Nimmt man ein Verwaltungsparadigma in der Kulturpolitik an, wird auch verständlich, warum die wesentlichen Forderungen nach einer Aktualisierung des alten Musikstadt-Images vor allem aus anderen Verwaltungsstellen kommen: Aus der Stadtentwicklung (die tatsächlich »Gestaltung« zu verwalten hat – siehe Kompetenzfeldanalyse zum STEP 1999 (Stadtentwicklungsplan), Projekte wie die Entwicklung der Gürtelzone, etc.), aus dem Tourismus (siehe z.B. Tourismuskonzept Wien 2010 vom Oktober 2003), aus der Förderung der Kreativwirtschaft.

Was wäre also nun kulturpolitisch auf kommunaler Ebene zu tun, um eine Stadt zu so etwas wie einem »urbanen« Umschlagplatz von Musikkultur werden zu lassen?
Erstens (kostet nichts): Ein Gestaltungswille wäre zu artikulieren – seitens der Verwaltung vielleicht in Form eines »Kulturentwicklungsplanes«, und in den Prozess einer solchen Formulierung wären die aktiven kreativen Szenen unmittelbar einzubinden. Seitens der Szenen wiederum wäre die politische Artikulation von Visionen jenseits eines bloßen Verteilungskampfes oder von Klientelinteressen gefragt.

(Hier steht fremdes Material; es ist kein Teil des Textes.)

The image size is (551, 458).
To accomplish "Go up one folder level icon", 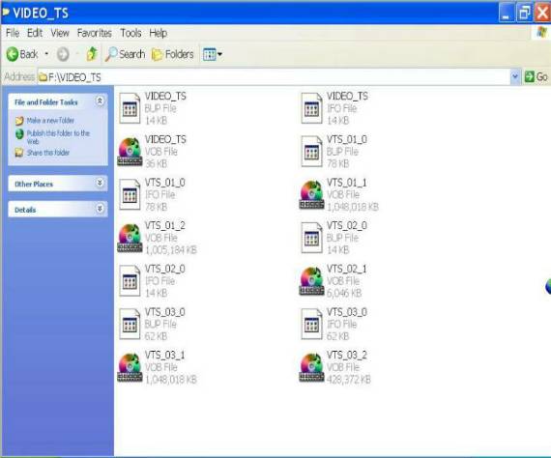I will 92,54.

Zweitens (kostet nichts): Die »Schnittstellenproblematik« der verschiedenen Zuständigkeiten (Kulturstätten – Ressort Jugend und Familie, Förderung Künstlerinnen Ressort Kultur, Förderung Kreativwirtschaft, Tourismus Ressort Finanzen, usw. usf.) sollte nicht dazu führen, dass sich Kreative aufreiben müssen, sondern muss auf der Ebene der Verwaltung geklärt werden. Drittens (kostet nicht mehr als bisher): Die Rahmenbedingungen für die Entstehung kreativer Milieus (Plattengeschäfte, Veranstalter, Medien, etc.) können verbessert werden (Die Themen reichen von Auflagen für die Veranstaltungsgenehmigungen über Vergnügungssteuer bis hin zur Situation von Plakatankündigungen,...).
Viertens (kostet nicht mehr als bisher): Standortnachteile wie mangelhaftes Medienumfeld, schwach ausgeprägte Musikwirtschaft wären durch angemessene Programme im Strukturwandel zu einer digitalen und konzertorientierten Musikökonomie (Ausbildungen, Inkubatoren, Infrastrukturen) auszugleichen.
Wer heute eine Hauptstadt und ein Umfeld für »urbane Musikkultur« sein will, wird sich wohl anstrengen müssen.